#### TO DO
Reproduce the material below with "computer-use agent" swapped for "screen-navigation agent" wherever it appears, leaving everything else unchanged.

#### DATA
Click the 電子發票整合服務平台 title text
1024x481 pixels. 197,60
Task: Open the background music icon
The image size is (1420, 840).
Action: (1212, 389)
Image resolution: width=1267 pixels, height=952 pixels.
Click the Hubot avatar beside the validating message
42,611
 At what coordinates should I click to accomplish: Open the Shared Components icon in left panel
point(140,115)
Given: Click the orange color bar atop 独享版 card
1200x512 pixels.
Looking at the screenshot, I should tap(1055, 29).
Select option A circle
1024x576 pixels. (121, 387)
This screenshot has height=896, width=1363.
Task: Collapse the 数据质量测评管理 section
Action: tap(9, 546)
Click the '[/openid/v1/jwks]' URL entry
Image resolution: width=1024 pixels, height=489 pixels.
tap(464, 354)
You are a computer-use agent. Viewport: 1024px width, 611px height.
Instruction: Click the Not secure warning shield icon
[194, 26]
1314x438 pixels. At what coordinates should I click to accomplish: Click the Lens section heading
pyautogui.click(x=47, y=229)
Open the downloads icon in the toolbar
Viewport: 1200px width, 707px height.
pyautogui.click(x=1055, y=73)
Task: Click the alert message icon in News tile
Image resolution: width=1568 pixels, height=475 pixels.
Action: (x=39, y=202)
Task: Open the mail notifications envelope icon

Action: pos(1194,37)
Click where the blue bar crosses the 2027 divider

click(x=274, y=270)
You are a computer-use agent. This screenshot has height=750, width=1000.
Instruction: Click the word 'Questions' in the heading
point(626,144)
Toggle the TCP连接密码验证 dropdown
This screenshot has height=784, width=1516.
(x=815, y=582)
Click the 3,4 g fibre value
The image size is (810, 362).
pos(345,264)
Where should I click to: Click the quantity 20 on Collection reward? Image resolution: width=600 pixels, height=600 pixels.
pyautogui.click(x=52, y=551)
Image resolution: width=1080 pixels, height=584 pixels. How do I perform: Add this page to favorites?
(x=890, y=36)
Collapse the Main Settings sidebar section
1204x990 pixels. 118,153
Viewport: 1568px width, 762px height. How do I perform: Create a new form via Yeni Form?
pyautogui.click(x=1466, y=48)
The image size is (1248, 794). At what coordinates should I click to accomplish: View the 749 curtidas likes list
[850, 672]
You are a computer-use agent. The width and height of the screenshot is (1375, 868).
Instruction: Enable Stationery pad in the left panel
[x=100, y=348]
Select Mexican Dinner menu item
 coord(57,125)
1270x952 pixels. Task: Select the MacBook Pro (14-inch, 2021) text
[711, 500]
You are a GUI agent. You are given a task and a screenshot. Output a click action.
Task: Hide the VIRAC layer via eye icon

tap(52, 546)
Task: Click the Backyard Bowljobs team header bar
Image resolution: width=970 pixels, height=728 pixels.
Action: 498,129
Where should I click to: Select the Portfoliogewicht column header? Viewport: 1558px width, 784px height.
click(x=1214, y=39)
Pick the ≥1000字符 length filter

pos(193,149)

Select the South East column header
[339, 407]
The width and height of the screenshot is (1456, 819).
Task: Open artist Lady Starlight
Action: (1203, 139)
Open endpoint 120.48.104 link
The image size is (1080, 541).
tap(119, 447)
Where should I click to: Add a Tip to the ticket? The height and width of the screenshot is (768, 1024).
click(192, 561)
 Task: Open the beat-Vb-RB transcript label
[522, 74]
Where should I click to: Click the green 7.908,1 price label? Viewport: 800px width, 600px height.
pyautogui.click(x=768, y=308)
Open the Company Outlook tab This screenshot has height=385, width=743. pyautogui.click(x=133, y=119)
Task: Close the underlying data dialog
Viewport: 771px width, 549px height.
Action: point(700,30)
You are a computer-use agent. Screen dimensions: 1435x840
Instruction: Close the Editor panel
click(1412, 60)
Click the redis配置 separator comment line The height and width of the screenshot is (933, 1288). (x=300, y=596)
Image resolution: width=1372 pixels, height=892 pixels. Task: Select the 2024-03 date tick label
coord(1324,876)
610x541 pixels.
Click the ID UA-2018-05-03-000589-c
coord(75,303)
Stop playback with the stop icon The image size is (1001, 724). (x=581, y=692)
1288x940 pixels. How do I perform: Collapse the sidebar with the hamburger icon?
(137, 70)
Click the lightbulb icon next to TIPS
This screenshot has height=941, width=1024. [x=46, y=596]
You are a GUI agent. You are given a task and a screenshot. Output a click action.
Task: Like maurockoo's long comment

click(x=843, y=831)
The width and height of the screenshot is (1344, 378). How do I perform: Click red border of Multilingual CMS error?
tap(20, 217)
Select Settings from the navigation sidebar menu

#### WORKED ANSWER
Click the 電子發票整合服務平台 title text
1024x481 pixels. 197,60
Task: Open the background music icon
The image size is (1420, 840).
Action: (1212, 389)
Image resolution: width=1267 pixels, height=952 pixels.
Click the Hubot avatar beside the validating message
42,611
 At what coordinates should I click to accomplish: Open the Shared Components icon in left panel
point(140,115)
Given: Click the orange color bar atop 独享版 card
1200x512 pixels.
Looking at the screenshot, I should tap(1055, 29).
Select option A circle
1024x576 pixels. (121, 387)
This screenshot has height=896, width=1363.
Task: Collapse the 数据质量测评管理 section
Action: tap(9, 546)
Click the '[/openid/v1/jwks]' URL entry
Image resolution: width=1024 pixels, height=489 pixels.
tap(464, 354)
You are a screen-navigation agent. Viewport: 1024px width, 611px height.
Instruction: Click the Not secure warning shield icon
[194, 26]
1314x438 pixels. At what coordinates should I click to accomplish: Click the Lens section heading
pyautogui.click(x=47, y=229)
Open the downloads icon in the toolbar
Viewport: 1200px width, 707px height.
pyautogui.click(x=1055, y=73)
Task: Click the alert message icon in News tile
Image resolution: width=1568 pixels, height=475 pixels.
Action: (x=39, y=202)
Task: Open the mail notifications envelope icon

Action: pos(1194,37)
Click where the blue bar crosses the 2027 divider

click(x=274, y=270)
You are a screen-navigation agent. This screenshot has height=750, width=1000.
Instruction: Click the word 'Questions' in the heading
point(626,144)
Toggle the TCP连接密码验证 dropdown
This screenshot has height=784, width=1516.
(x=815, y=582)
Click the 3,4 g fibre value
The image size is (810, 362).
pos(345,264)
Where should I click to: Click the quantity 20 on Collection reward? Image resolution: width=600 pixels, height=600 pixels.
pyautogui.click(x=52, y=551)
Image resolution: width=1080 pixels, height=584 pixels. How do I perform: Add this page to favorites?
(x=890, y=36)
Collapse the Main Settings sidebar section
1204x990 pixels. 118,153
Viewport: 1568px width, 762px height. How do I perform: Create a new form via Yeni Form?
pyautogui.click(x=1466, y=48)
The image size is (1248, 794). At what coordinates should I click to accomplish: View the 749 curtidas likes list
[850, 672]
You are a screen-navigation agent. The width and height of the screenshot is (1375, 868).
Instruction: Enable Stationery pad in the left panel
[x=100, y=348]
Select Mexican Dinner menu item
 coord(57,125)
1270x952 pixels. Task: Select the MacBook Pro (14-inch, 2021) text
[711, 500]
You are a GUI agent. You are given a task and a screenshot. Output a click action.
Task: Hide the VIRAC layer via eye icon

tap(52, 546)
Task: Click the Backyard Bowljobs team header bar
Image resolution: width=970 pixels, height=728 pixels.
Action: 498,129
Where should I click to: Select the Portfoliogewicht column header? Viewport: 1558px width, 784px height.
click(x=1214, y=39)
Pick the ≥1000字符 length filter

pos(193,149)

Select the South East column header
[339, 407]
The width and height of the screenshot is (1456, 819).
Task: Open artist Lady Starlight
Action: (1203, 139)
Open endpoint 120.48.104 link
The image size is (1080, 541).
tap(119, 447)
Where should I click to: Add a Tip to the ticket? The height and width of the screenshot is (768, 1024).
click(192, 561)
 Task: Open the beat-Vb-RB transcript label
[522, 74]
Where should I click to: Click the green 7.908,1 price label? Viewport: 800px width, 600px height.
pyautogui.click(x=768, y=308)
Open the Company Outlook tab This screenshot has height=385, width=743. pyautogui.click(x=133, y=119)
Task: Close the underlying data dialog
Viewport: 771px width, 549px height.
Action: point(700,30)
You are a screen-navigation agent. Screen dimensions: 1435x840
Instruction: Close the Editor panel
click(1412, 60)
Click the redis配置 separator comment line The height and width of the screenshot is (933, 1288). (x=300, y=596)
Image resolution: width=1372 pixels, height=892 pixels. Task: Select the 2024-03 date tick label
coord(1324,876)
610x541 pixels.
Click the ID UA-2018-05-03-000589-c
coord(75,303)
Stop playback with the stop icon The image size is (1001, 724). (x=581, y=692)
1288x940 pixels. How do I perform: Collapse the sidebar with the hamburger icon?
(137, 70)
Click the lightbulb icon next to TIPS
This screenshot has height=941, width=1024. [x=46, y=596]
You are a GUI agent. You are given a task and a screenshot. Output a click action.
Task: Like maurockoo's long comment

click(x=843, y=831)
The width and height of the screenshot is (1344, 378). How do I perform: Click red border of Multilingual CMS error?
tap(20, 217)
Select Settings from the navigation sidebar menu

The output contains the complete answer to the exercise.